Os pedidos de impugnações de João Cau, Pedro Nunes, Labrego, Tião, Eric Romero e Jaime Rangel foram apresentados pelo promotor de Justiça Wellington dos Santos Veloso que se baseou na Lei da Ficha Limpa, sob o fundamento de condenação por improbidade administrativa por um processo de quando eles foram vereadores no período de 1997 a 2000. Na ocasião, todos os vereadores em exercício receberam verbas extras de ajuda de custo para combustível e para participar de sessões legislativas, totalizando R$ 1800,00, dividido em três parcelas, após uma decisão da então Mesa Diretora, que se utilizou em uma certidão obtida na Assembleia Legislativa do Estado de São Paulo na qual se baseava o salário dos vereadores como sendo 20 % do salário de um deputado estadual. Tal ato foi considerado pela Justiça como doloso de improbidade administrativa, com lesão ao erário e enriquecimento ilícito, condenando-os com a suspensão dos direitos políticos e inelegibilidade.

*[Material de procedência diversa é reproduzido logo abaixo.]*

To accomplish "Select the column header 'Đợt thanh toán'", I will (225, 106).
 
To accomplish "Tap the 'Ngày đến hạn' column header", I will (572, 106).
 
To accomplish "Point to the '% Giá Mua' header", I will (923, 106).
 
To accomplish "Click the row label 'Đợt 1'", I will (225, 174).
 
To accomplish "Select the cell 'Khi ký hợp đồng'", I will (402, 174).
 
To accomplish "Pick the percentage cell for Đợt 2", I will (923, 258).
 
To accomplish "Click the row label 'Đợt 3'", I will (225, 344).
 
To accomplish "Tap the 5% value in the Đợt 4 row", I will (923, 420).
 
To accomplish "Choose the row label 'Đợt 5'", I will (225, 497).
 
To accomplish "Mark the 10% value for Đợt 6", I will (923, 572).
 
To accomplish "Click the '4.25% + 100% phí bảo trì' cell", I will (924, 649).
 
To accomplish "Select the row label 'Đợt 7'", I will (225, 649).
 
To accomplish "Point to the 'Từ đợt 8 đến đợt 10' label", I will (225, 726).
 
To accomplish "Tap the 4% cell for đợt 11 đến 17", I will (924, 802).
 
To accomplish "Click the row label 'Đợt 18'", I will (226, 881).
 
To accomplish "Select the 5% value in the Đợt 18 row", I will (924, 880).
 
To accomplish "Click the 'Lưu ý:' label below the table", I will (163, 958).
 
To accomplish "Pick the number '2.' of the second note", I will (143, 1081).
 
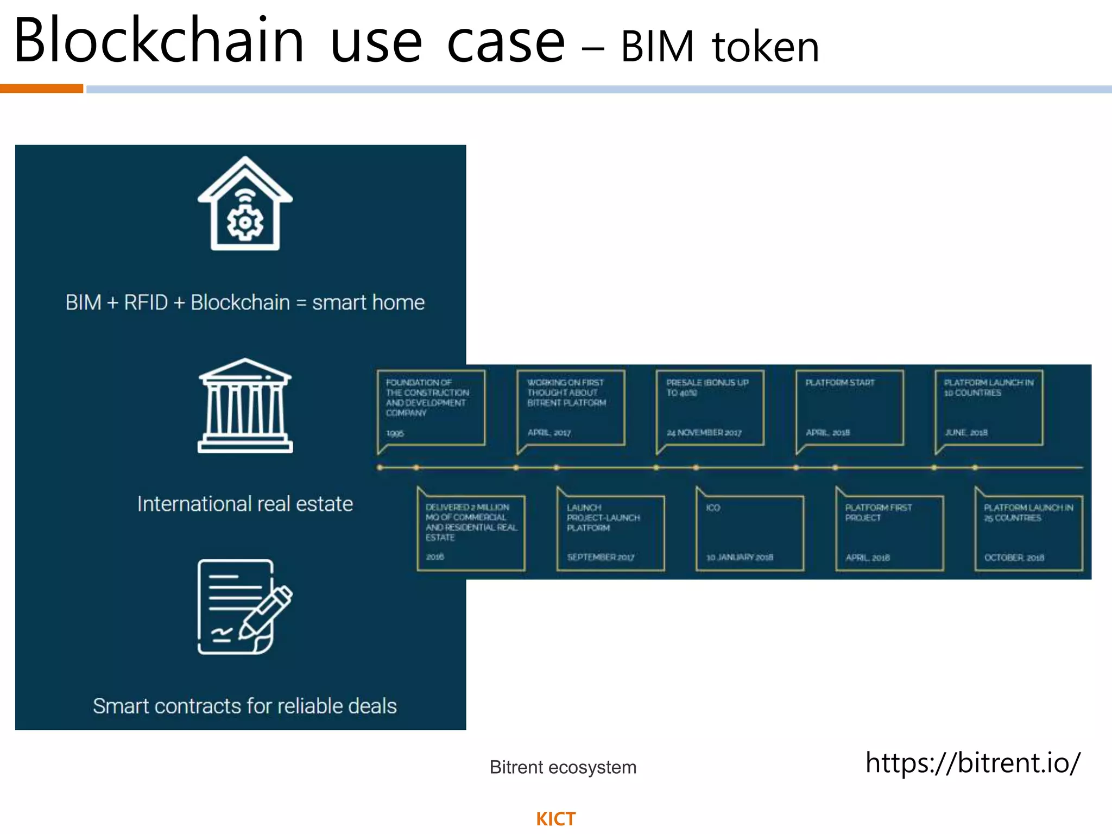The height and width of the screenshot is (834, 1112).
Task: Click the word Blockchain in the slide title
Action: click(x=159, y=41)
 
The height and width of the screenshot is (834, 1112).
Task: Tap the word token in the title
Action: click(x=765, y=47)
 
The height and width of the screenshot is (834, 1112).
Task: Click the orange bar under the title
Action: click(x=41, y=89)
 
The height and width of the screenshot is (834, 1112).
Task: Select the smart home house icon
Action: click(x=245, y=203)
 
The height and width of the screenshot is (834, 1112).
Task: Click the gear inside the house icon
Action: click(x=245, y=223)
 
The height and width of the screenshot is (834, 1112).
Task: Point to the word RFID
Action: click(x=146, y=302)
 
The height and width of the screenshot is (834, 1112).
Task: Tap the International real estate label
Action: click(x=245, y=504)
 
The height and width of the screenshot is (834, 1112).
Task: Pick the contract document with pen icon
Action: click(x=245, y=606)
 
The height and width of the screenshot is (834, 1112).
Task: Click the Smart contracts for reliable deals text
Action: click(x=245, y=706)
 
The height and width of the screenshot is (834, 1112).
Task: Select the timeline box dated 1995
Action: click(x=431, y=408)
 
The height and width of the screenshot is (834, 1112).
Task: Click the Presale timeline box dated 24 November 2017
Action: click(x=710, y=408)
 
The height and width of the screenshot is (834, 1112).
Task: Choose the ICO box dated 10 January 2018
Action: click(x=750, y=533)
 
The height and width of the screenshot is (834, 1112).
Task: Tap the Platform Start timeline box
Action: click(x=849, y=408)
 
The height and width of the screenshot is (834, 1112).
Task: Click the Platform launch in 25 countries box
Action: click(x=1028, y=533)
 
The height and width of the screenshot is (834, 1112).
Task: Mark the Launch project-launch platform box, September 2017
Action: click(x=610, y=533)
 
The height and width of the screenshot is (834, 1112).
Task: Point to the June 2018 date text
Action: click(x=966, y=433)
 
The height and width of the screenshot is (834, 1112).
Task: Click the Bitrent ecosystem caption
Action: click(x=563, y=767)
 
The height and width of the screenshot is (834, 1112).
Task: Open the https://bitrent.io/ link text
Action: click(x=972, y=763)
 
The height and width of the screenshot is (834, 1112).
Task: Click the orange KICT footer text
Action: click(x=555, y=819)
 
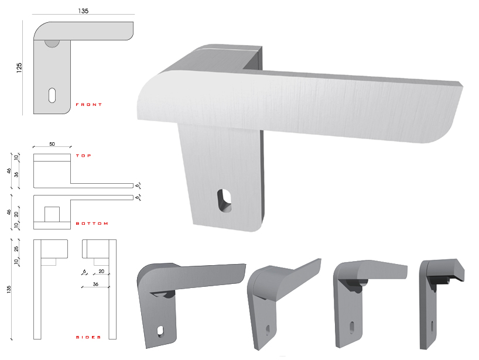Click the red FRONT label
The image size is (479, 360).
[88, 104]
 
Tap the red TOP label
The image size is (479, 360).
[83, 156]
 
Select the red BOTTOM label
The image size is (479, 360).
[92, 224]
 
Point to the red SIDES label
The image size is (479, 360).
[88, 337]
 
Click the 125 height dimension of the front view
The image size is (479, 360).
[19, 67]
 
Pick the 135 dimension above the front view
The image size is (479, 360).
[83, 11]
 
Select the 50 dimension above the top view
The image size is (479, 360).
[52, 144]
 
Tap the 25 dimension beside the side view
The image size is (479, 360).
[16, 249]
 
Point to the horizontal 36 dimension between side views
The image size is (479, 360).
[95, 284]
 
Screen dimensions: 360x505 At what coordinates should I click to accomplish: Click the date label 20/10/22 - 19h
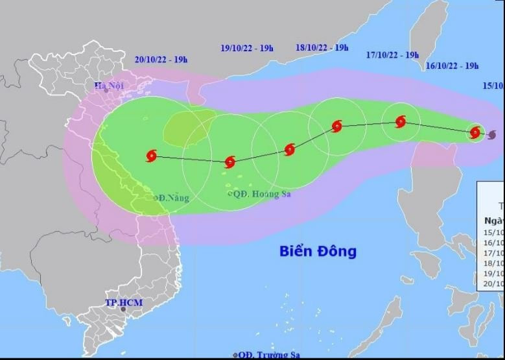click(x=161, y=60)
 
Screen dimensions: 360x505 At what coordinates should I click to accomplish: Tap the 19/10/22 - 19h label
click(x=247, y=48)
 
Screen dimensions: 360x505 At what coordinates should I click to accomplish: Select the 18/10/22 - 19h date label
click(x=322, y=47)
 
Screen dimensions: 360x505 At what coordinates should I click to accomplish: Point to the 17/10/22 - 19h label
click(x=392, y=55)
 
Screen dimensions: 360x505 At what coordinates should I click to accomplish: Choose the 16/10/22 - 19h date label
click(x=452, y=66)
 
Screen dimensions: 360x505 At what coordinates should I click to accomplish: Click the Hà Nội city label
click(x=108, y=85)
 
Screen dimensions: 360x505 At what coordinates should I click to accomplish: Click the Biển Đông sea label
click(x=318, y=251)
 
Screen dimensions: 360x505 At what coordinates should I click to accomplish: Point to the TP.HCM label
click(x=124, y=302)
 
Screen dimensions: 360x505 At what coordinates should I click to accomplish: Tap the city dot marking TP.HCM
click(x=123, y=309)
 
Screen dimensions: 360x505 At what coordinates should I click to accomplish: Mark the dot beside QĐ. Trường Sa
click(x=235, y=355)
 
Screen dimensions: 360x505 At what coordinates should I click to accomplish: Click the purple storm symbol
click(x=491, y=135)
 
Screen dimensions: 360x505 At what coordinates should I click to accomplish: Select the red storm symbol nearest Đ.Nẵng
click(x=152, y=156)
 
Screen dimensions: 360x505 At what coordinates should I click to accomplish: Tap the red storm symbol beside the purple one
click(x=475, y=132)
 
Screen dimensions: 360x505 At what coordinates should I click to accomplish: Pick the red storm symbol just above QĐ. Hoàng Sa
click(x=229, y=162)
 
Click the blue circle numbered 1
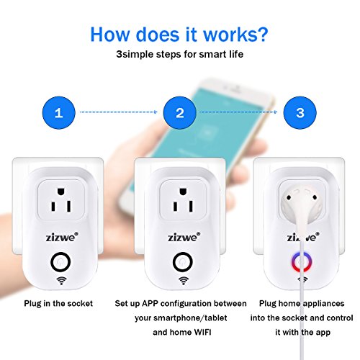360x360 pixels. pyautogui.click(x=59, y=112)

Há discórdia, no entanto, sobre a data do julgamento, enquanto a Promotoria e a Justiça consideram o julgamento de 2013, por órgão colegiado, com inelegibilidade de oito anos, os candidatos consideram o ano de 2008.
Já os pedidos de impugnação da candidatura a prefeito de Jair Cassola, baseiam-se na Lei da Ficha Limpa referentes a processos de quando Cassola foi prefeito por dois mandatos.
Dos condenados, apenas Eric Romero foi julgado também em segunda instância, pelo Tribunal Regional Eleitoral (TRE) e optou por retirar a candidatura, embora tenha recorrido ao Tribunal Superior Eleitoral. Os demais estão apresentando recurso no TRE e prosseguem suas campanhas, inclusive João Cau, que pertence a coligação “Renovação com Ética e responsabilidade”, atualmente é vereador e está em seu sexto mandato.
João Cau defendeu-se afirmando que “A responsabilidade do objeto desse processo é do então presidente da Câmara (1997-2000). Eu não tenho culpa do que aconteceu. Não autorizei esse pagamento e agora sofro a consequência de algo que não sou o culpado”, ressaltou.